§ **Exercise tasks**:
1. According to the text on embolization coils, how much larger than the vessel to be occluded should the first coil's diameter be?
2. Carry on the text on embolization coil techniques from the point where it stops.

Cook Medical embolization coils can be used as scaffolds, as anchor or starting coils, and as finishing coils. They’re also well-suited for tight packing. By using a range of devices in tandem, you could better control costs and achieve a more nuanced degree of thrombogenesis.
In general, the first coil selected should have a diameter that is 20 percent larger, or 2 mm oversized, than the vessel which is to be occluded.
The use of outer guiding sheath/catheter is the most important step in preventing coil elongation and uncertain long-term occlusion. The outer guiding sheath/catheter provides support, and the inner catheter provides finer selective maneuvers.
The anchor technique provides safe and distal occlusion when there is a question about instability of coils. At least 2 cm of a coil is advanced into the side branch, which is normally sacrificed. The rest of the coil is then deployed just proximal to that side branch, and additional coils are packed.
For the dense packing technique, a detachable coil is placed initially. A series of pushable coils is then packed behind the initial detachable coil. To finish, a final coil is then placed after the series of pushable coils.

§ **Dataset content**:
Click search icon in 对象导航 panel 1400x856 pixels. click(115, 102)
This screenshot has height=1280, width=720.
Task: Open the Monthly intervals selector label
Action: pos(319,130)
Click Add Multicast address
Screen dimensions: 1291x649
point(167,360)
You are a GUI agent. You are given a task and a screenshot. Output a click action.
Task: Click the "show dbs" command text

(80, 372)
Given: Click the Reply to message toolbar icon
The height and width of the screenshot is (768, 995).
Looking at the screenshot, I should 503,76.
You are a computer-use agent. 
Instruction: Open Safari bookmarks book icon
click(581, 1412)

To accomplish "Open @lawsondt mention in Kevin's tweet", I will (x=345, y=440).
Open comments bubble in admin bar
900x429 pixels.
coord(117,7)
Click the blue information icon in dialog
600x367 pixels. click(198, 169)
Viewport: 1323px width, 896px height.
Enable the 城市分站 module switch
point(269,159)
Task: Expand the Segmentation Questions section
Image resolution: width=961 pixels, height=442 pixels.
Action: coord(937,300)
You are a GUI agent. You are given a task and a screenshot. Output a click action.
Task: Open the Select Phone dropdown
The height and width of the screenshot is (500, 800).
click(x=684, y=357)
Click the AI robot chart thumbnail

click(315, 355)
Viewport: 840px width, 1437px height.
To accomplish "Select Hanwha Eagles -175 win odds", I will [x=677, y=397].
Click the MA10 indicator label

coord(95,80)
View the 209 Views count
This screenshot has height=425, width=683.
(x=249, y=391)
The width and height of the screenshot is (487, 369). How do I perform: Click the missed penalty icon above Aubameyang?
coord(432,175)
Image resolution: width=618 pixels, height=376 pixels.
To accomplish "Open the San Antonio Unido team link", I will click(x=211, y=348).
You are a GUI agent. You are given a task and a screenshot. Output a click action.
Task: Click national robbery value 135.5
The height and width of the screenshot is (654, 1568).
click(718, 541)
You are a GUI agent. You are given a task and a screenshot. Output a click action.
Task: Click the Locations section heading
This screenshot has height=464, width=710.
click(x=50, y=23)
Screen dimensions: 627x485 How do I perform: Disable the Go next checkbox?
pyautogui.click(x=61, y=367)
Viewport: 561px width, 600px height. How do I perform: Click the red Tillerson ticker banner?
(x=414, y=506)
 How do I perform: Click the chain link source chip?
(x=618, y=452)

§ **Answers to the exercises**:
1. It should be 20 percent larger, or 2 mm oversized, than the vessel.

2.
Diameter step-down variation: The dense packing technique can be modified to include the diameter step-down variation. As with the original dense packing technique, a detachable coil is placed initially. Next, pushable coils featuring progressively smaller diameters are nested inside one another behind the initial detachable coil. To finish, a final coil is then placed after the series of nested, pushable coils.
The scaffold technique is used for high-flow vessels when there is concern about migration of a softer coil. A high radial force coil is placed initially. Then, several high radial force coils or soft coils may be packed within the scaffold.